A top Tory MP has been slammed by Labour and the Lib Dems for saying Christians who run B&Bs in their own homes should be allowed to exercise their conscience over who is allowed to stay.
Mike Judge debates theissue on Sky News
Chris Grayling, the Shadow Home Secretary, was “secretly” recorded making the comments at a mainstream think tank and the Observer newspaper splashed the story on its front page on Sunday.
In the recording Mr Grayling says: “I took the view that if it’s a question of somebody who’s doing a B&B in their own home, that individual should have the right to decide who does and who doesn’t come into their own home.
Dividing line
“If they are running a hotel on the High Street, I really don’t think that it is right in this day and age that a gay couple should walk into a hotel and be turned away because they are a gay couple, and I think that is where the dividing line comes.”
His comments follow a case last month involving the Christian owners of a B&B in Berkshire who said they would not offer a double bed to a same-sex couple. The owners may be sued by the couple.
Labour and the Lib Dems were quick to criticise Mr Grayling’s comments. But others said there is nothing wrong with discussing “the boundaries between equality and conscience”.
Criticism
Labour’s Ben Bradshaw, who is openly homosexual, said it shows “that the Conservatives have not really changed on this and many other issues”.
Chris Huhne, the Liberal Democrat home affairs spokesman, said: “Chris Grayling’s plan would allow discrimination to thrive”.

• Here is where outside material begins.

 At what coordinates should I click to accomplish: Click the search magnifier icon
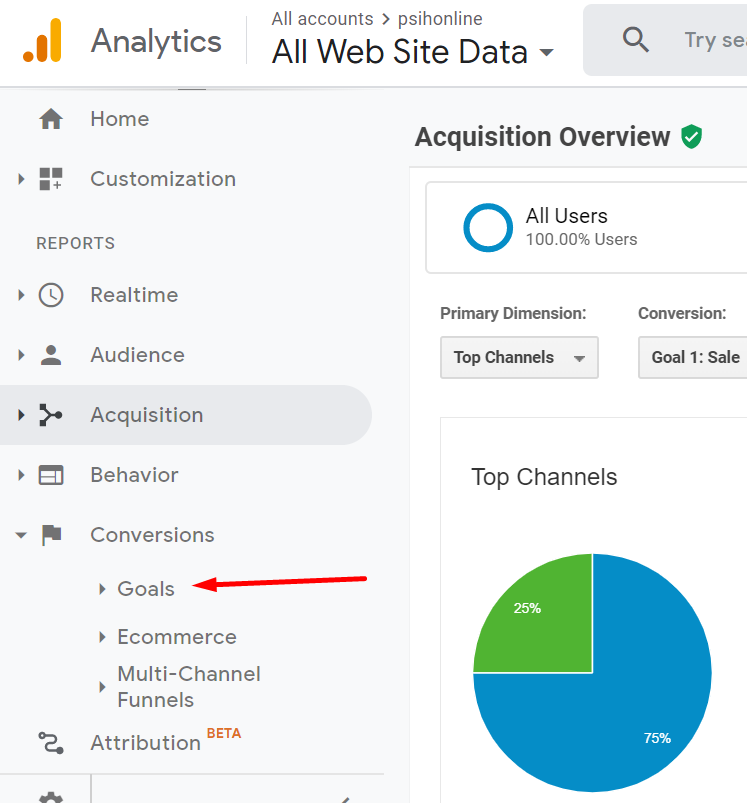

Mr Grayling issued a statement to set out his position.
Difficult
He said: “Any suggestion that I am against gay rights is wholly wrong – it is a matter of record that I voted for civil partnerships.
“I also voted in favour of the legislation that prohibited bed and breakfast owners from discriminating against gay people.
“However, this is a difficult area and on Wednesday I made comments which reflected my view that we must be sensitive to the genuinely held principles of faith groups in this country.
Exaggerated
“But the law is now clear on this issue, I am happy with it and would not wish to see it changed.”
Others say the row has been blown out of all proportion.
An openly homosexual Assistant Editor at the Daily Telegraph, Neil Midgley, said: “As both a gay man and a libertarian, I can’t tell you how furious I get when these issues pop up.
Freedom
“My view boils down to this. As a citizen of this country, I have rights which I hold more dear and for which I will speak out more fiercely than my right to take another man to a B&B for the weekend.
“Those more fundamental rights include my property rights in my flat, as well as freedom of speech and freedom of association.
“Labour, by contrast – and in the name of ‘equality’, which is always good for a laugh – has decided it has the absolute right to tell every single citizen of this country what to think.”
Conscience
Also writing for the Daily Telegraph, Melanie McDonagh said: “I don’t know about you, but for me the oddest aspect of this story was that these views should have been captured on a ‘secret’ tape, smuggled to the Observer and revealed as front-page news as if they were the policy programme of the late Eugène Terre’Blanche rather than the unremarkable musings of a mainline Tory to a perfectly respectable think tank.
“Obviously, Mr Grayling has now been put on the naughty step and has hastily made clear that he thinks that the Equality Act shouldn’t be changed – just applied with a light touch.
“But you have to ask: what’s wrong with thinking aloud about the boundaries between equality and conscience, between people’s rights to determine what goes on in their homes, even if they rent out bedrooms, and their duties as providers of commercial services?”
Attack
And the Daily Mail columnist Richard Littlejohn said: “The Observer newspaper prides itself on its impeccable ‘liberal’ credentials. Indeed, the latest edition carries a splendid editorial in support of free speech.
“Yet the very same paper splashed on its front page a vituperative attack on the shadow home secretary Chris Grayling, who had the audacity to suggest that perhaps people who run bed and breakfast establishments should have the right to decide who sleeps under their own roof.”
He continued: “Self-styled ‘liberals’ are now trying to destroy the career of a decent politician simply for expressing a point of view which I would guess is held by at least half the population.
Bullies
“Secret tape recordings, smear campaigns. These are the disreputable weapons of fascists, not liberals.
“I have often argued in this column that those who force ‘tolerance’ down our throats are among the most intolerant bullies on Earth.
“They only tolerate opinions which chime with their own world view. Anyone who dissents must be traduced and punished.”